Records drawn from a dataset
○ ○ ○ ○
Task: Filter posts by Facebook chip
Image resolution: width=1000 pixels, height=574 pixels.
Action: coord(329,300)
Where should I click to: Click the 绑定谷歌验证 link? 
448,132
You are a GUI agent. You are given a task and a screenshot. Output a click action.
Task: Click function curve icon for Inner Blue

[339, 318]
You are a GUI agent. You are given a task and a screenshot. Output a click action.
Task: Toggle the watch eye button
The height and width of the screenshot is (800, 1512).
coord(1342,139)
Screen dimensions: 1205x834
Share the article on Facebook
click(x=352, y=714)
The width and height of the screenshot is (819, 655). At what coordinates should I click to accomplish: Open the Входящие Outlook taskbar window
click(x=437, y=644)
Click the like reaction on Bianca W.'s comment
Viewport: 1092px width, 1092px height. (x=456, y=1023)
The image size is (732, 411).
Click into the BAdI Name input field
○ ○ ○ ○
Task description:
Set down all of the data above, word for word.

Solution to this task:
Task: Filter posts by Facebook chip
Image resolution: width=1000 pixels, height=574 pixels.
Action: coord(329,300)
Where should I click to: Click the 绑定谷歌验证 link? 
448,132
You are a GUI agent. You are given a task and a screenshot. Output a click action.
Task: Click function curve icon for Inner Blue

[339, 318]
You are a GUI agent. You are given a task and a screenshot. Output a click action.
Task: Toggle the watch eye button
The height and width of the screenshot is (800, 1512).
coord(1342,139)
Screen dimensions: 1205x834
Share the article on Facebook
click(x=352, y=714)
The width and height of the screenshot is (819, 655). At what coordinates should I click to accomplish: Open the Входящие Outlook taskbar window
click(x=437, y=644)
Click the like reaction on Bianca W.'s comment
Viewport: 1092px width, 1092px height. (x=456, y=1023)
The image size is (732, 411).
Click into the BAdI Name input field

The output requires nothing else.